THE PROBLEM:
Among the entries below, find every line that contains the string "computer", then copy it.

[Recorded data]
________________________

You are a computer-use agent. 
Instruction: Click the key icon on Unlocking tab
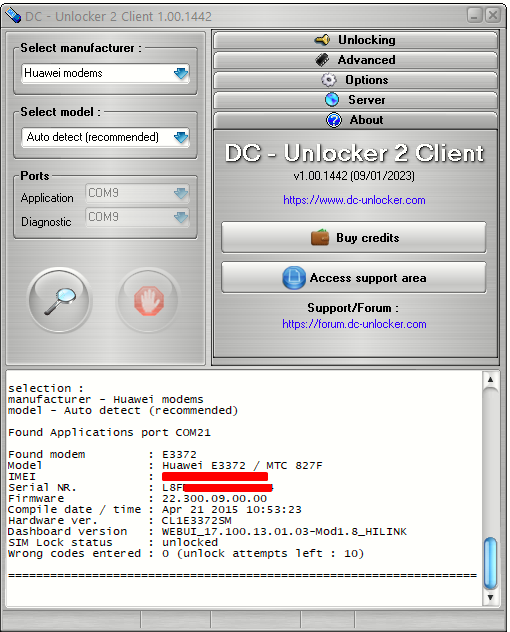[x=322, y=40]
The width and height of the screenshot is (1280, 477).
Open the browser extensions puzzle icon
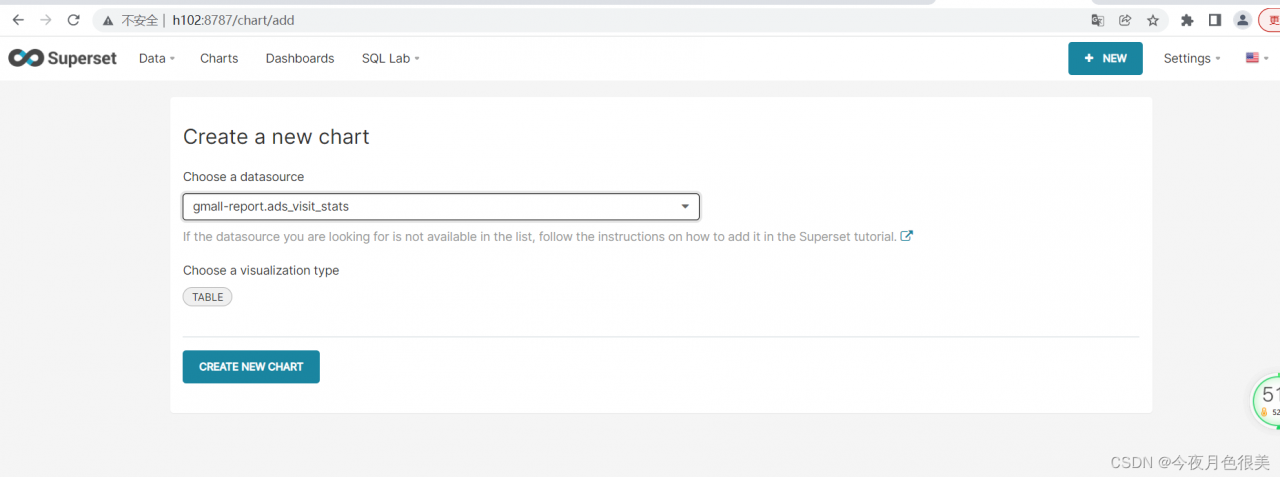click(x=1187, y=20)
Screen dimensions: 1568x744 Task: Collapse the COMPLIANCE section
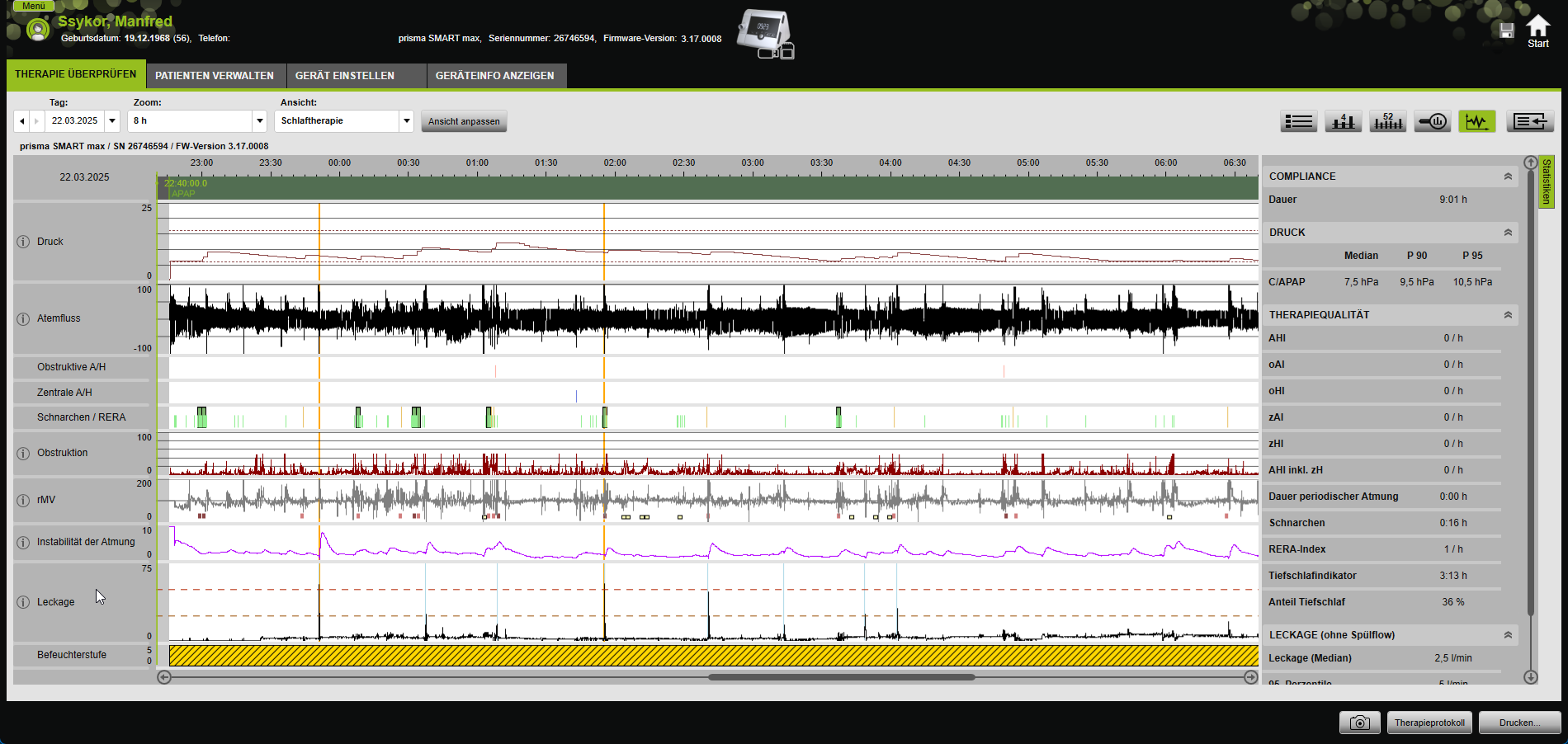click(1508, 177)
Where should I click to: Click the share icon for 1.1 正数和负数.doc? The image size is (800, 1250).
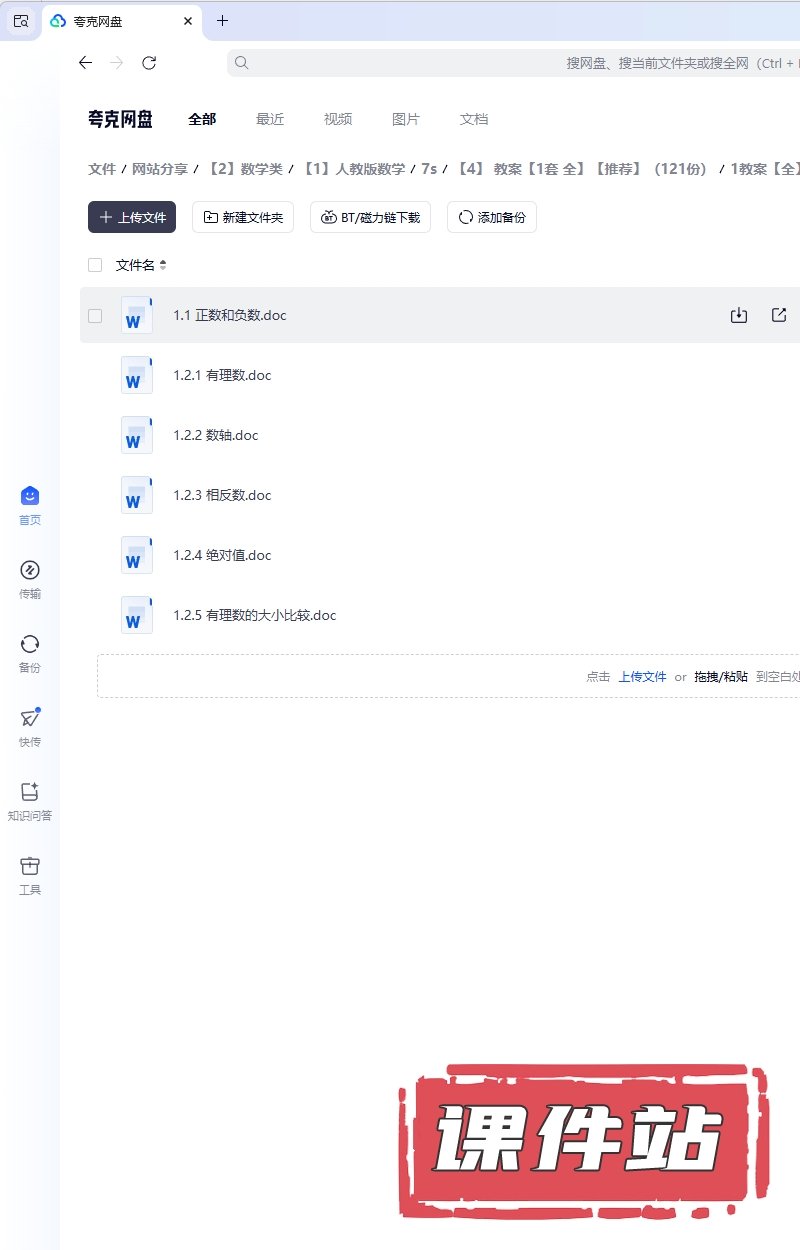(x=779, y=315)
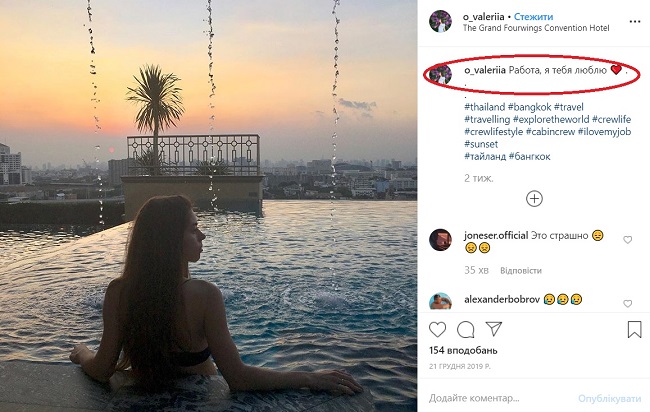Open the #thailand hashtag
Viewport: 650px width, 412px height.
click(x=484, y=107)
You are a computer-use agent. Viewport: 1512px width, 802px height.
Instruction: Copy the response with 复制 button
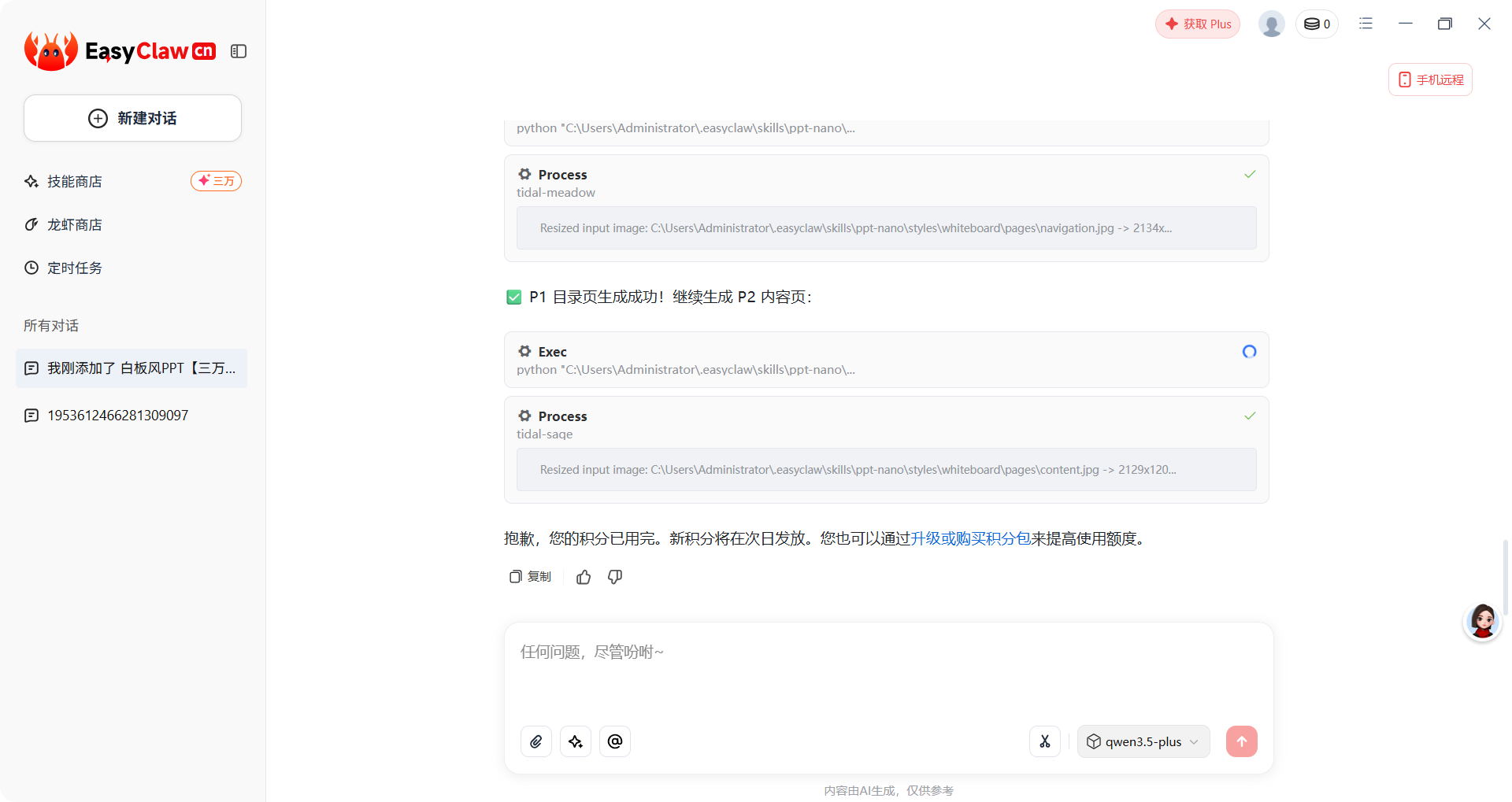pyautogui.click(x=531, y=577)
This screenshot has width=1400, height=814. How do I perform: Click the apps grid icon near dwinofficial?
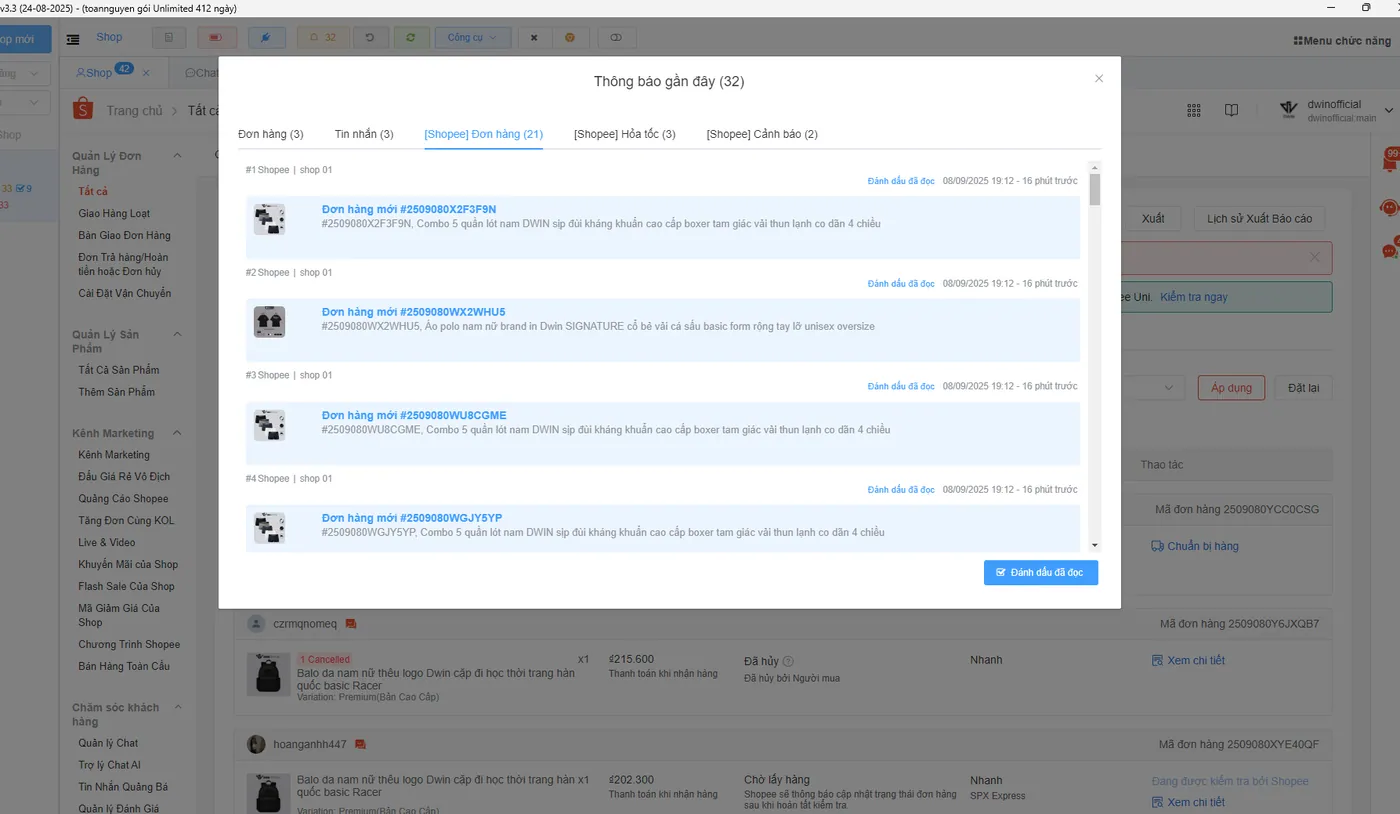point(1194,110)
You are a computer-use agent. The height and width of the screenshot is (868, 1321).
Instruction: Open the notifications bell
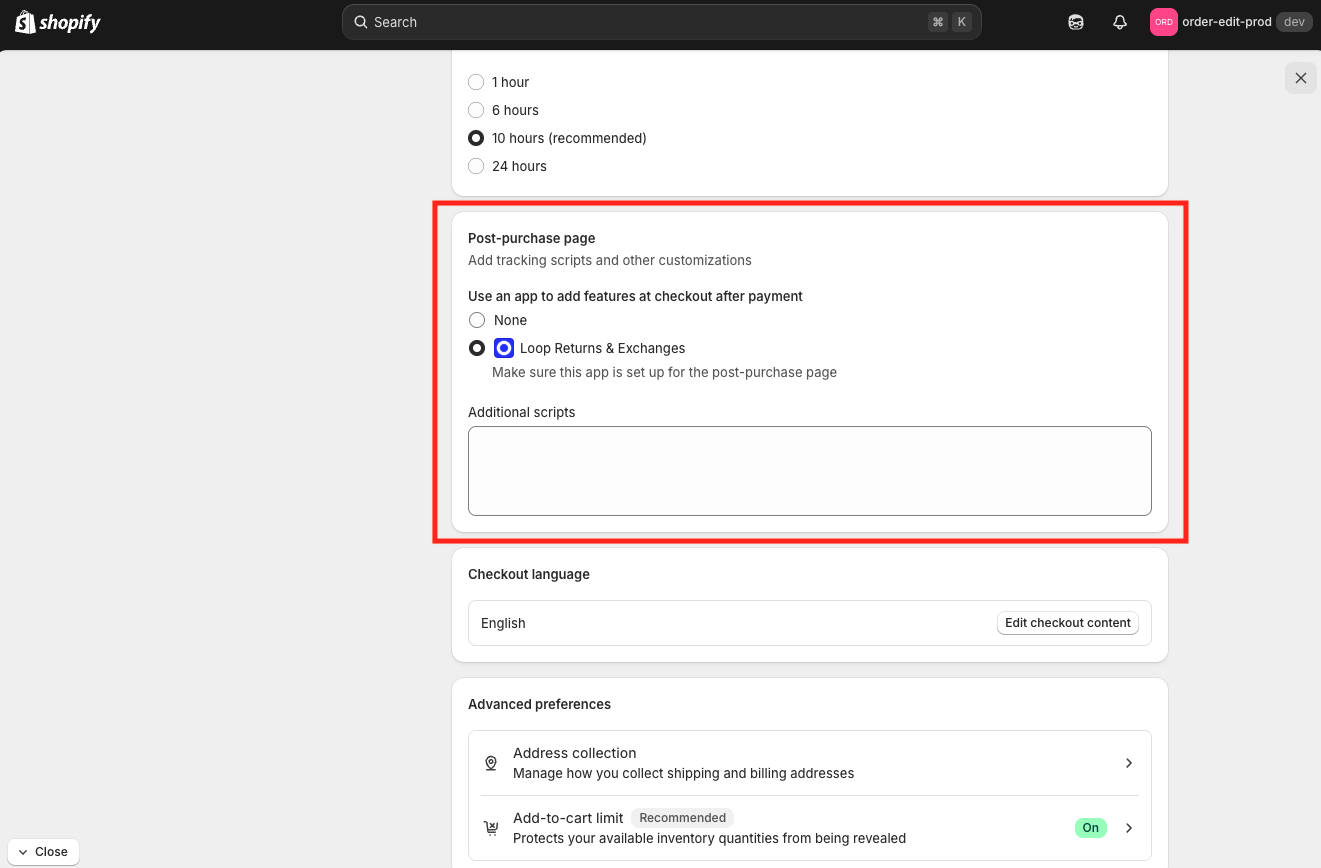pyautogui.click(x=1120, y=22)
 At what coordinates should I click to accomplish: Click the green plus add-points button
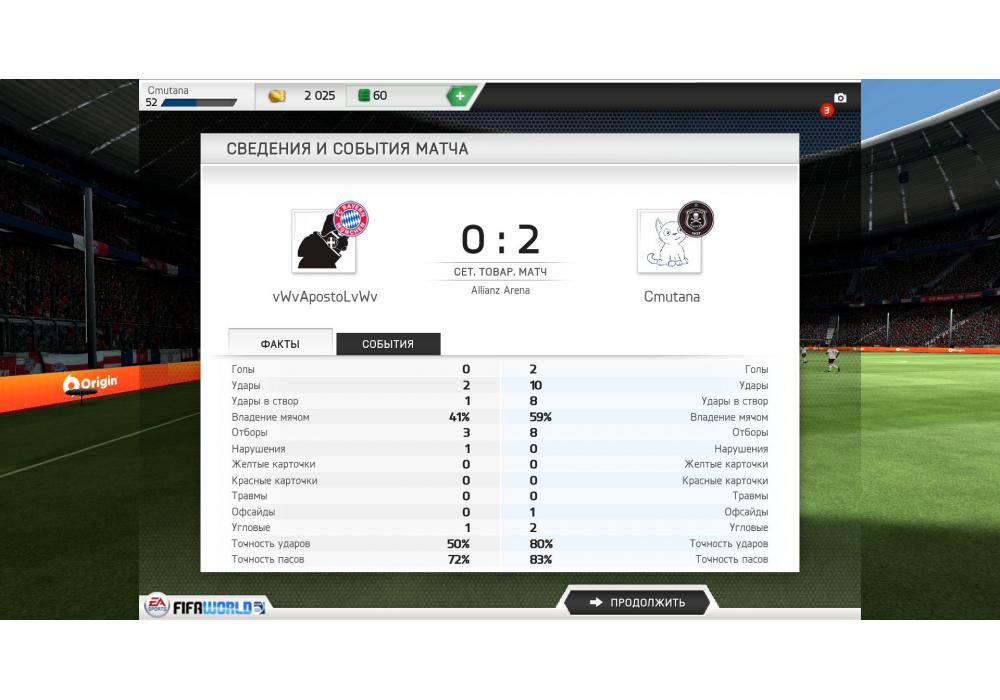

________________________

YOUR SOLUTION:
You are a computer-use agent. 
You are a computer-use agent. Viewport: 1512px width, 802px height.
You are a computer-use agent. The height and width of the screenshot is (868, 1321).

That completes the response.